Fact Sheet on Darfur

Prepared by UnderstandingSudan.org

Latest version: March 11, 2006

  • Darfur, the westernmost province of Sudan, had seen escalating low-level violence for several decades. The region was a staging area for Sudanese-backed rebels fighting the government of Chad. As part of president Ghaddafi’s expansionist plans, Libya supported armed groups in inter-ethnic rivalries in the 1980s and used the region as a staging ground for supporting opposition to the Khartoum regime of General Nimeiri. Ethnic militias grew in strength and organization during the 1990s. The SPLA, the rebel group of Southern Sudan, attempted, but failed, to open a Darfur front in 1991.
  • Over the course of the 20th century, colonial and independence governments in Khartoum (the capital of Sudan) devoted few resources to developing the human potential of Darfur. There were limited investments in infrastructure, schooling, and economic activity. Most residents live by raising livestock and low-productivity agriculture. Recurrent drought has exacerbated tensions over access to water and fertile land.
  • Darfur is an ethnic mosaic. There is crossing of ethnic boundaries, multiple ethnic identities for the same person and group, and changing alliances among leaders of ethnic groups and their followers. Leaders of ethnic groups are both militia leaders and traditional chiefs (who often inherit their positions). Virtually all of the people involved in the crisis in Darfur are Muslim.
  • Substantial organizedmilitary activityand resulting humanitarian catastrophe in Darfur began in early 2003. In April 2003 rebels launched coordinated attacks against military targets in the regional capital of El Fasher.
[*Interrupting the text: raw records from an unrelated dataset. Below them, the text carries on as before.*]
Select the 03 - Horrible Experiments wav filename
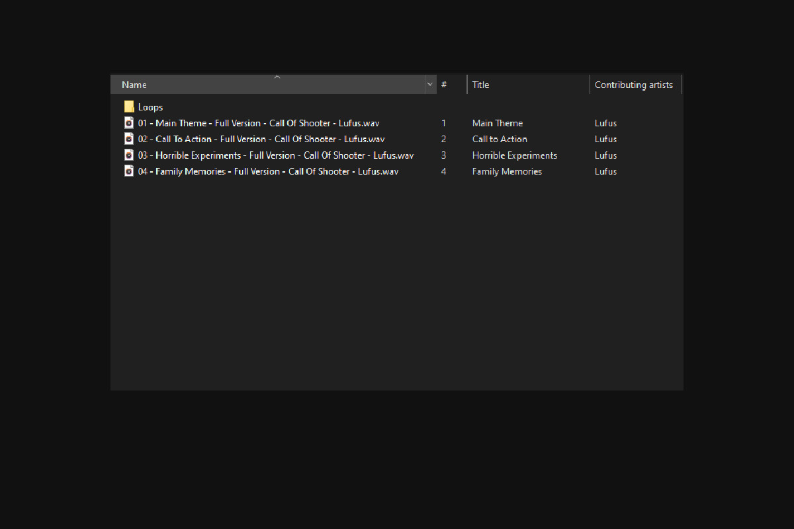This screenshot has height=529, width=794. pyautogui.click(x=275, y=155)
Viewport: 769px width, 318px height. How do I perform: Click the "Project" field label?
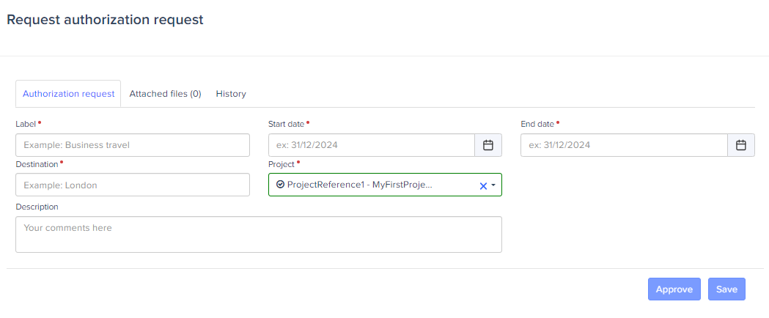point(281,164)
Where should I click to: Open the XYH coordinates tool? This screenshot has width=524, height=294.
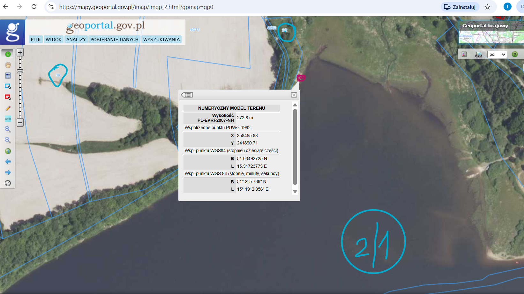8,119
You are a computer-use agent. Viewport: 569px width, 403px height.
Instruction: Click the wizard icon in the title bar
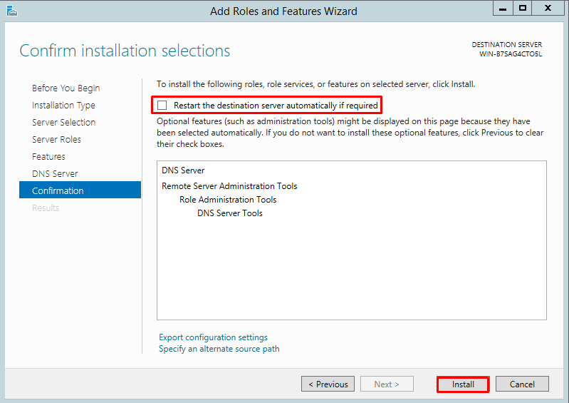(x=11, y=10)
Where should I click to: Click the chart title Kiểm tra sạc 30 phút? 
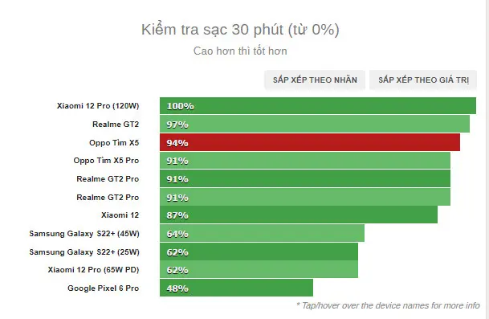pos(240,30)
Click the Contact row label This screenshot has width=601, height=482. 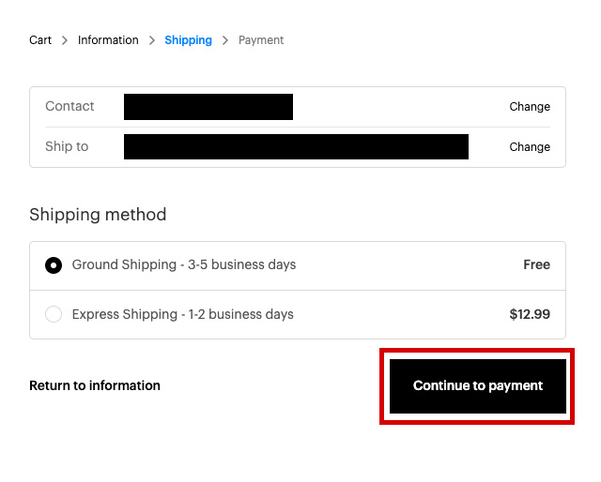[69, 107]
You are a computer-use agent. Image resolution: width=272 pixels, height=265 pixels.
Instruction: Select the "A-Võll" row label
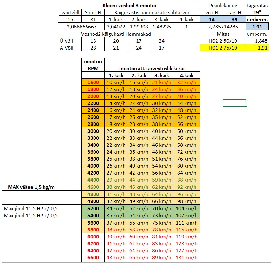70,48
Two rebel groups, the Sudan Liberation Army (SLA) and the Justice and Equality Movement (JEM) issued public statements that their rebellion was political, against the government in Khartoum.
  • The Sudanese government responded using counterinsurgency tactics that it had used in the civil war in the south. Indiscriminate aerial bombing became common. The government organized and coordinated attacks by an irregular militia that came to be known as the janjaweed. The Sudanese Armed Forces (the government army of the Sudan) and the janjaweed deliberately targeted civilian populations during intense military activity in 2003 and early 2004. Displaced persons have told consistent stories of dawn raids with indiscriminate attacks on civilians, rapes, and burning of villages. Aerial and satellite imagery confirmed extensive destruction and abandonment of villages. Rebel groups have also committed human rights violations.
  • The janjaweed are drawn from many different ethnic groups, leadership and core fighters come from groups that identify themselves as Arab, and many members are likely to be quasi-mercenaries from affiliated ethnic groups in neighboring Chad.
  • Arab ethnicity in Darfur, as in Sudan generally, is a social construction. Individuals and ethnic leaders claiming to be Arab, or applying the Arab label to others, often have different, complex, and ill-defined stereotypes in mind. The broad catch-all phrase for people and groups that are considered to be non-Arab is zunjior zurga, both translatable as “black.” These are third-person ethnic labels- used to describe others, but not oneself or an interlocutor.
  • The warring parties in Darfur have failed to reach a peace agreement after seven rounds of peace talks held in Abuja, Nigeria under the auspices of the African Union. The displaced civilian population faces continued military and paramilitary violence from the janjaweed and Sudanese Armed Forces. The Sudanese Armed Forces have not restored security for civilians in the region. Mortality rates are not known with any precision.
  • The African Union, with endorsement and support of the united Nations Security Council, authorized and supported a peace monitoring mission that now numbers approximately 7,000 soldiers from African Union member countries.
  • The U.N. Security Council established a commission of inquiry and referred the commission’s findings in March 2005 to the International Criminal Court (ICC). The ICC has stated that sufficient evidence exists to indict named individuals in both the Sudanese government and in the rebel movements. The ICC reports are clear, however, that the bulk of the responsibility for war crimes and crimes against humanity lies with the Sudanese government.